Short problem A: Rewrite the paragraph in the Refugio County arrests passage that begins "In a second incident on the same morning" as one shorter sentence, keeping its main facts.
Short problem B: Lay out the records below as a JSON list of strings, one string per line and no blank lines, from the first line of the records up to and including the line with "FAQs (67, 457)".

Source text:
-------

Most illegal aliens nabbed by local law enforcement were on their way to Houston, just 165 miles northeast, said Sheriff Raul “Pinky” Gonzales.
“Houston is like a staging area for them. And from there, some of them go to California, some go to New York, a lot of them go up north to Boston,” he said in an interview on Nov. 8. Vehicle pursuits are a common occurrence in Refugio County, which is just one of 254 counties in the state.
Just that morning, two different groups of illegal aliens were captured. In one instance, a vigilant driver saw a hand sticking out of the bed of a pickup truck and called authorities.
Nine illegal aliens and the smuggler, or “coyote,” were subsequently arrested.
In a second incident on the same morning, a vehicle pursuit from a neighboring county entered Refugio. The chase ended when the vehicle, carrying nine illegal aliens and their coyote, stopped and all 10 tried to flee on foot. Law enforcement scooped them all up.
Gonzales said he also has found the bodies of illegal immigrants dumped by smugglers.

-------

Records shown:
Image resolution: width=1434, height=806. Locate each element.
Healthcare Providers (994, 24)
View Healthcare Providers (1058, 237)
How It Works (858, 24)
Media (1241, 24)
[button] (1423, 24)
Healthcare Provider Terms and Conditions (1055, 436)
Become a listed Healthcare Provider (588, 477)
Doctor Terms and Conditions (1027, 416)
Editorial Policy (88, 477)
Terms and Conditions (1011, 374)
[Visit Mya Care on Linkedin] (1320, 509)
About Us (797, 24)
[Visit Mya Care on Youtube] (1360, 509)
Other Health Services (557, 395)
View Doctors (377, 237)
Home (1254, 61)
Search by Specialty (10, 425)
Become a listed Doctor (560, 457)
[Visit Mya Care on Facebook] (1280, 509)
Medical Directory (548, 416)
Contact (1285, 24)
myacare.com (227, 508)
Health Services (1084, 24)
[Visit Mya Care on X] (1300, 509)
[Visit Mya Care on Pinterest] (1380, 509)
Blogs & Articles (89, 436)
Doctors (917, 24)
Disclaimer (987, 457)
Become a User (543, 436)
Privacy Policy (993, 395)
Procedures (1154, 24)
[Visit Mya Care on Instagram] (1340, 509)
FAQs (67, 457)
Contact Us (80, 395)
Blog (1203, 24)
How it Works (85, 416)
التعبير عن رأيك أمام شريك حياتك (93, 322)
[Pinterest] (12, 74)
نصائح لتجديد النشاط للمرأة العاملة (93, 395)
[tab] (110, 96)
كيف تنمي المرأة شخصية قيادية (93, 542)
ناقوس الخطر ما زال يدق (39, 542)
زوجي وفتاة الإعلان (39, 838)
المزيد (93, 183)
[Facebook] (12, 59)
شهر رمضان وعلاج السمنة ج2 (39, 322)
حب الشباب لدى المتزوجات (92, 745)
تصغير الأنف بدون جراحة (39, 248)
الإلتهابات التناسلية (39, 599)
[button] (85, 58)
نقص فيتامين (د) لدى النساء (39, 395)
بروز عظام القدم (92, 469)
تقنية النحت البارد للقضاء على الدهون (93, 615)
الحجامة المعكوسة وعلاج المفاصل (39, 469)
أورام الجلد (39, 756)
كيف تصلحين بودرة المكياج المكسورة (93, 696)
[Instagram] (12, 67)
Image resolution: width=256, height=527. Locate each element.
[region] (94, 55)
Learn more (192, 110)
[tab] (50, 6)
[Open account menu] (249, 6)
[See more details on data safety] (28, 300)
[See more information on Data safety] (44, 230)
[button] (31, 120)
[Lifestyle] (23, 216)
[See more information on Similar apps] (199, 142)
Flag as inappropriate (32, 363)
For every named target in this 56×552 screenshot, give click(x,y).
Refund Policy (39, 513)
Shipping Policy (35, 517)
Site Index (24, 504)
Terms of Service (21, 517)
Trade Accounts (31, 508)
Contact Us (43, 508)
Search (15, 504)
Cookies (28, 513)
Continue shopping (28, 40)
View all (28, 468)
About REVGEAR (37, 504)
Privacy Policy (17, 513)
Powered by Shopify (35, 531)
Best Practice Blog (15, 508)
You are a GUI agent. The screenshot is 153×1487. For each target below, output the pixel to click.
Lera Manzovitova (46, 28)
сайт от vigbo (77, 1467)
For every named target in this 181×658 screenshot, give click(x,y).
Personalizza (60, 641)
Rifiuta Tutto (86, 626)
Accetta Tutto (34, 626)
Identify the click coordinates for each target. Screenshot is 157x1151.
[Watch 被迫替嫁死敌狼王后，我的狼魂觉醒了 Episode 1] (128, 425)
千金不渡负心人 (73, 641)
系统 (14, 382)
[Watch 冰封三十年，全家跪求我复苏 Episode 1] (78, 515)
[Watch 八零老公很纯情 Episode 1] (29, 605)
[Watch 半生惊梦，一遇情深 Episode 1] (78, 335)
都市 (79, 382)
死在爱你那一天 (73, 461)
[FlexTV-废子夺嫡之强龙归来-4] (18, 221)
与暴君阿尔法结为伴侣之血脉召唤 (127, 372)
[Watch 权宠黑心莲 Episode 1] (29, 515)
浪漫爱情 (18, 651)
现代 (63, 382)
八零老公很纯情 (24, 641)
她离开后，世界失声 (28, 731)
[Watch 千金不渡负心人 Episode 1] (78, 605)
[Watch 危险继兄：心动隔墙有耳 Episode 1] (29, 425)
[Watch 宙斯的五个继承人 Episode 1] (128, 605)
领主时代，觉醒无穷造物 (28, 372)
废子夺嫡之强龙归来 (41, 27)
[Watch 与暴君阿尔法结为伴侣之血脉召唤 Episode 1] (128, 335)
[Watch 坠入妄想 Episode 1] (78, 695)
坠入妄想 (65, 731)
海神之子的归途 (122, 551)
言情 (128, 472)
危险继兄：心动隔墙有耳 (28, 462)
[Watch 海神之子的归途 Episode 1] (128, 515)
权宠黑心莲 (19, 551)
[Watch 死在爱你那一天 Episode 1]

-------

Worked solution A: That same morning, a vehicle pursuit from a neighboring county entered Refugio and ended when the vehicle stopped and its nine illegal aliens and their coyote fled on foot, and law enforcement caught all 10.

Worked solution B:
[
  "Image resolution: width=1434, height=806. Locate each element.",
  "Healthcare Providers (994, 24)",
  "View Healthcare Providers (1058, 237)",
  "How It Works (858, 24)",
  "Media (1241, 24)",
  "[button] (1423, 24)",
  "Healthcare Provider Terms and Conditions (1055, 436)",
  "Become a listed Healthcare Provider (588, 477)",
  "Doctor Terms and Conditions (1027, 416)",
  "Editorial Policy (88, 477)",
  "Terms and Conditions (1011, 374)",
  "[Visit Mya Care on Linkedin] (1320, 509)",
  "About Us (797, 24)",
  "[Visit Mya Care on Youtube] (1360, 509)",
  "Other Health Services (557, 395)",
  "View Doctors (377, 237)",
  "Home (1254, 61)",
  "Search by Specialty (10, 425)",
  "Become a listed Doctor (560, 457)",
  "[Visit Mya Care on Facebook] (1280, 509)",
  "Medical Directory (548, 416)",
  "Contact (1285, 24)",
  "myacare.com (227, 508)",
  "Health Services (1084, 24)",
  "[Visit Mya Care on X] (1300, 509)",
  "[Visit Mya Care on Pinterest] (1380, 509)",
  "Blogs & Articles (89, 436)",
  "Doctors (917, 24)",
  "Disclaimer (987, 457)",
  "Become a User (543, 436)",
  "Privacy Policy (993, 395)",
  "Procedures (1154, 24)",
  "[Visit Mya Care on Instagram] (1340, 509)",
  "FAQs (67, 457)"
]